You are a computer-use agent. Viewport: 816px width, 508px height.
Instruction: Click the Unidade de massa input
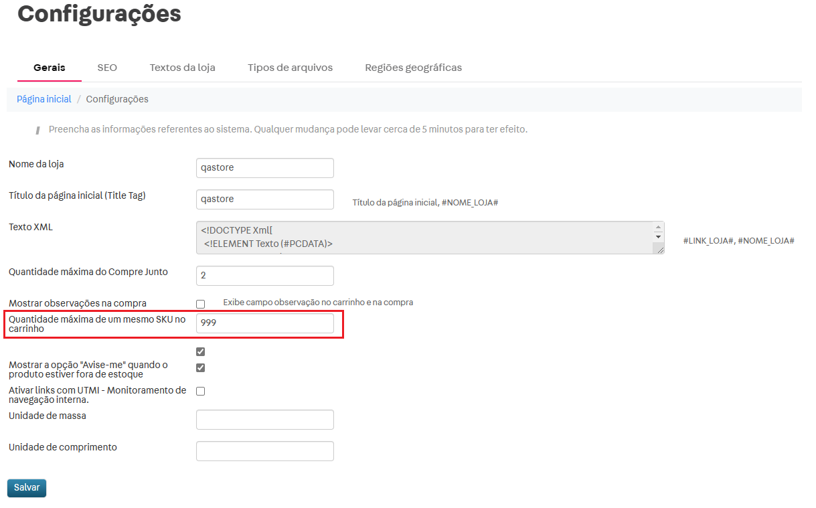coord(264,419)
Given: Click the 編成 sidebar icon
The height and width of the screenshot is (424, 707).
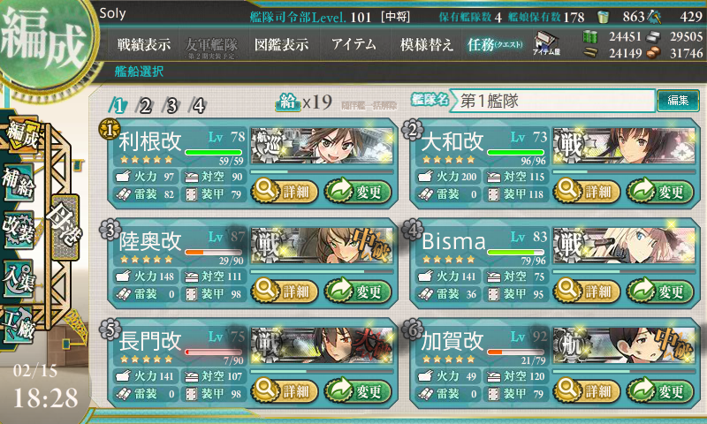Looking at the screenshot, I should coord(21,135).
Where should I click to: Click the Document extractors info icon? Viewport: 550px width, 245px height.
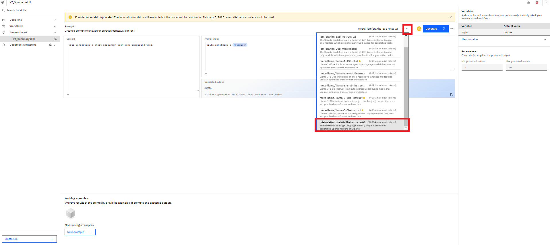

#### Task objective
The reply should consist of a single number: how many lines in the listing contain the word "icon".

#### Written response
2